Long before the post-Conciliar Rite was invented, it was widely, perhaps universally, believed that the Roman Rite had originally had three readings at every Mass. [1] It is a testament (one of many) to the absolutely dire state of liturgical scholarship in the 19th and 20th centuries that this idea was accepted, despite the absence of even a single Roman lectionary which has three readings on a regular basis, or a single reference to such a custom in the writings of any of the Roman Church Fathers. But it was, unfortunately, an idea very much in harmony with the mentality of the times, also evidenced in many other fields of study. The notion which underlies it is that the Church’s “authentic” and “original” (such words to conjure with!) liturgy is not to be found in its actual sources, no matter how ancient those sources might be, and no matter how widely and consistently said customs are attested in them. Rather, the “authentic” and “original” liturgy is to be found in reconstructions of what scholars believed, or wanted to believe, things must have been like before the period from which we have our earliest sources.
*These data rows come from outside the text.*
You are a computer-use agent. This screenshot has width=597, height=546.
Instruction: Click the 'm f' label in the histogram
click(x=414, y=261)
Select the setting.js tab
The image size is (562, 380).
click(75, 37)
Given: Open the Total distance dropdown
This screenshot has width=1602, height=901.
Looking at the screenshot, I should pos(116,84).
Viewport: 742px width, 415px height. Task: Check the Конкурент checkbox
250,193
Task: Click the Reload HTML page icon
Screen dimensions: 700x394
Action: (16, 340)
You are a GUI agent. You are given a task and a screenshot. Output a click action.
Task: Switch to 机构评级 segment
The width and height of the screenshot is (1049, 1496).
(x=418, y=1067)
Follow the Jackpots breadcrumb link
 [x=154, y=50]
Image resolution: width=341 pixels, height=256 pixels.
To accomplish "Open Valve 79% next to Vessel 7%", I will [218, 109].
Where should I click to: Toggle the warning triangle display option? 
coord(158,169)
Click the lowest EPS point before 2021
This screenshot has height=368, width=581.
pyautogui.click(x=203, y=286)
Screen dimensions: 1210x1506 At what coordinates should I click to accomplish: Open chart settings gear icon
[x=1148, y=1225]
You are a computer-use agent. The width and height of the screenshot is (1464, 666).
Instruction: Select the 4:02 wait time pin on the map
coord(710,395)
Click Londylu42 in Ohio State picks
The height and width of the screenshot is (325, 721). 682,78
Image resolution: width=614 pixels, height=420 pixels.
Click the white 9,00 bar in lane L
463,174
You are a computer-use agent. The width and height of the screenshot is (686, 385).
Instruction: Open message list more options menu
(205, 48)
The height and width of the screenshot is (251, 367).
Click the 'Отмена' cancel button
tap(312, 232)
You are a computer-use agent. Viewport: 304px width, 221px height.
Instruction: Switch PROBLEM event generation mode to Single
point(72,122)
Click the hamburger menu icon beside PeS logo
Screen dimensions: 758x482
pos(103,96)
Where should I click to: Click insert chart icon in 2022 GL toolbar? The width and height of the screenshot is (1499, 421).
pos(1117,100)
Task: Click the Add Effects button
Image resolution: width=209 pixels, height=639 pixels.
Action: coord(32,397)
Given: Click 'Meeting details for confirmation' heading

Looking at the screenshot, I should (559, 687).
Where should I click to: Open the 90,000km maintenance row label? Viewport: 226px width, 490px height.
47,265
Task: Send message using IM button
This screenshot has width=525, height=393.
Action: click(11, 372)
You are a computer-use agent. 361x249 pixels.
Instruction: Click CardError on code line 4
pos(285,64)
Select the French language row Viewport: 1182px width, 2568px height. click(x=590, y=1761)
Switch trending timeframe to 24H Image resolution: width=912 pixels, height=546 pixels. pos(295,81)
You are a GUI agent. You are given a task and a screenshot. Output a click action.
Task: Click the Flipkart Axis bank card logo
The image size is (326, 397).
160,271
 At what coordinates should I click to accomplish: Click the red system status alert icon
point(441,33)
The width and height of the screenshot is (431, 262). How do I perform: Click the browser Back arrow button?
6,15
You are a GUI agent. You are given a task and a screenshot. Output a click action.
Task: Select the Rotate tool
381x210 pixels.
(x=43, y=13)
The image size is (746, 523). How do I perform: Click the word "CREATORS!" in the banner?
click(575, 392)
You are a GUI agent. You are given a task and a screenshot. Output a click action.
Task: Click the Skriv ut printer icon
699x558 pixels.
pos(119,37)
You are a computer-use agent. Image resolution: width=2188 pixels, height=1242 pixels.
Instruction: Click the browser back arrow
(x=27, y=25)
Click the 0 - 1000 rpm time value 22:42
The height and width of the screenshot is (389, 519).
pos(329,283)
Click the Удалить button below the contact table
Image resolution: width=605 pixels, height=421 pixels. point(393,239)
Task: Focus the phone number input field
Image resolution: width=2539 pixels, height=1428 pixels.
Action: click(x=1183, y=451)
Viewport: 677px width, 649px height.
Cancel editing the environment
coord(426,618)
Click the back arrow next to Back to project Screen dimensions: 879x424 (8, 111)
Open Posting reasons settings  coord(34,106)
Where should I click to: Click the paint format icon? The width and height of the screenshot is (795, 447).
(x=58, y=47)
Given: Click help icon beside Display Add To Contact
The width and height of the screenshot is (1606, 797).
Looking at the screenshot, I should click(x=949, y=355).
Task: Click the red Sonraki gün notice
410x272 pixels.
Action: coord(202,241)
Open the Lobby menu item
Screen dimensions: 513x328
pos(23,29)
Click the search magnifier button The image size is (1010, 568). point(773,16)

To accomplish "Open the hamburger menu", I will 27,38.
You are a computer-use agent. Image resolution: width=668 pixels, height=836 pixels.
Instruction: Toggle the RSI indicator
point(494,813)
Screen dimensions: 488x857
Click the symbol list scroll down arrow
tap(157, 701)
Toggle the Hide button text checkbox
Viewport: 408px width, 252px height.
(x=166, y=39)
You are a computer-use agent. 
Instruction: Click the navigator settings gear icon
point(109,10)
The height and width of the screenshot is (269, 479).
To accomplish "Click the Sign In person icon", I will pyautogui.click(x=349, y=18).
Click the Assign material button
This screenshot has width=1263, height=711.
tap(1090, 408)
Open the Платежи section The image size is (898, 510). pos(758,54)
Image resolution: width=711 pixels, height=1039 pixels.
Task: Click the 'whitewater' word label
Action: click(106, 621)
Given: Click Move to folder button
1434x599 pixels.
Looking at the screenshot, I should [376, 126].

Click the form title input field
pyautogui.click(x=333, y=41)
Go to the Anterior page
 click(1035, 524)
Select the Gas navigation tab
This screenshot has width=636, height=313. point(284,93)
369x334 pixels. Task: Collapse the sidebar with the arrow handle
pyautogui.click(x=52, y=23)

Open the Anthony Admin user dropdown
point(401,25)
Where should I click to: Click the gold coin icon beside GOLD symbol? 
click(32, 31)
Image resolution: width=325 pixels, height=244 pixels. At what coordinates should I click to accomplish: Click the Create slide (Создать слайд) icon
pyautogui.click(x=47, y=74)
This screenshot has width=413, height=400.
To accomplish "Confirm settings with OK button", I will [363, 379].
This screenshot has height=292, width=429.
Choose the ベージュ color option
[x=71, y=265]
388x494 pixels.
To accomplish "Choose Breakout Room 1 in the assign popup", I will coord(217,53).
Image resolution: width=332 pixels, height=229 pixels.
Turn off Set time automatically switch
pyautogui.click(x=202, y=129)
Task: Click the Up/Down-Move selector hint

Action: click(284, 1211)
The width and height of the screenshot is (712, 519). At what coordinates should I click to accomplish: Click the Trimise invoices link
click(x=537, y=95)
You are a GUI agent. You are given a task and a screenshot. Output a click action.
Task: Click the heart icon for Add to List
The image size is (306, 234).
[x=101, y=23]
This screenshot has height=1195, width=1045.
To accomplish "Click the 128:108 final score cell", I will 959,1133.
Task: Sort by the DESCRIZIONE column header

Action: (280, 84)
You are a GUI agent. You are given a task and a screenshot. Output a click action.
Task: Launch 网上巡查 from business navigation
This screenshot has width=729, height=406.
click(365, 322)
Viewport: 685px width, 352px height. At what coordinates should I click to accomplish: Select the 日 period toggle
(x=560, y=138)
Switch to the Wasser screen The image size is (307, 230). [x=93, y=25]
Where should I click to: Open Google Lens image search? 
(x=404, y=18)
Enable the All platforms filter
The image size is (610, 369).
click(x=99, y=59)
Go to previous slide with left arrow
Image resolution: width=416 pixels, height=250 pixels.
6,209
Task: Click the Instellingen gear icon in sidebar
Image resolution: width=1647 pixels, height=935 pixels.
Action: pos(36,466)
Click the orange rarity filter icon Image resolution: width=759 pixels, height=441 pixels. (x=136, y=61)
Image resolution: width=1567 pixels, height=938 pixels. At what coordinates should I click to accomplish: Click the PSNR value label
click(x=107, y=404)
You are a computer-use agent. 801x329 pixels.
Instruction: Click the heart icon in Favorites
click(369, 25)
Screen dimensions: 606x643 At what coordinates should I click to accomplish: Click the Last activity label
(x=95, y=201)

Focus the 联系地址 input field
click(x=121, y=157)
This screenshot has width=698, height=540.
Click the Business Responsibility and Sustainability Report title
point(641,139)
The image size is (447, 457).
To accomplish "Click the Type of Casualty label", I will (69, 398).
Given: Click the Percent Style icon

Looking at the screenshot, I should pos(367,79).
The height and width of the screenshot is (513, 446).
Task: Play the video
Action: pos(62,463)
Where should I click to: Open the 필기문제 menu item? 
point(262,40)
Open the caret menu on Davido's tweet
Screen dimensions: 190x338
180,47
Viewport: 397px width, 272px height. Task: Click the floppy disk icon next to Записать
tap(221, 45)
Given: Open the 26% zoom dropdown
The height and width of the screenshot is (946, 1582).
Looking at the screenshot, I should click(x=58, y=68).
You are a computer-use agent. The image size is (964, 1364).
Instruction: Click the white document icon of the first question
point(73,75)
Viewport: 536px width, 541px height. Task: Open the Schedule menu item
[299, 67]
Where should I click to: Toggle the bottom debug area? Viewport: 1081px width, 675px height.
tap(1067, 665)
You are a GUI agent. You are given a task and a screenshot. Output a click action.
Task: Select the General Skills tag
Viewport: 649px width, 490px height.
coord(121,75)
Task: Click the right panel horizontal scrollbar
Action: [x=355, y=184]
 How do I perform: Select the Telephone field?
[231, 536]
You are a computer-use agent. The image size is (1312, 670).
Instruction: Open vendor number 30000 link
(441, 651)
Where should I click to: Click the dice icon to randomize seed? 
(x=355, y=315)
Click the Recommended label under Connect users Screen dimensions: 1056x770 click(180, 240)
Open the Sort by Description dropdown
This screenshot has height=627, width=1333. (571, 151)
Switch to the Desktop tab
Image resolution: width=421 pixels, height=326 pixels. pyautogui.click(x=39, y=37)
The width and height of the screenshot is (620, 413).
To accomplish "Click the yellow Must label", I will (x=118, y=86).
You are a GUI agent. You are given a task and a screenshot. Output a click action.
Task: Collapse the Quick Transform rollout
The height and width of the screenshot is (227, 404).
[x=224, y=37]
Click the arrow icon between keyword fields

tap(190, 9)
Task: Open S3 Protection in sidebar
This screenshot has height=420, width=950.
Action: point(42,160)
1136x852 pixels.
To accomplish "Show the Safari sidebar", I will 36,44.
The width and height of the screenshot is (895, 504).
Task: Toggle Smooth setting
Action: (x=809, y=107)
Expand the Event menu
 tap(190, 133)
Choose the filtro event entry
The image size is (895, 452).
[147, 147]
an article published here in November of 2013.One of the lynchpins of the argument is the presence of such a set of readings on only seven days: Good Friday, and the Wednesdays of the Embertides, of the fourth week of Lent, and of Holy Week. These were understood to be holdovers of a more ancient practice formerly part of every Mass, which is why Fr Adrian Fortescue writes, in the original Catholic Encyclopedia entry on Lessons in the Liturgy, “The Roman Rite also certainly once had these three lessons at every Mass.”
The post-Conciliar rite is nothing if not ironic, a term which derives from the Greek word “eironeia – feigning or dissembling.” Feigning to restore the Roman Rite’s supposed ancient and original custom of having three readings at every Mass [2], it appoints three readings at … some Masses, namely, those of Sundays, solemnities, Ash Wednesday, Holy Thursday and Good Friday, but only those. (The Easter vigil and the longer form of the Pentecost vigil, which have several Old Testament readings before the Epistle, are exceptions to the general order.)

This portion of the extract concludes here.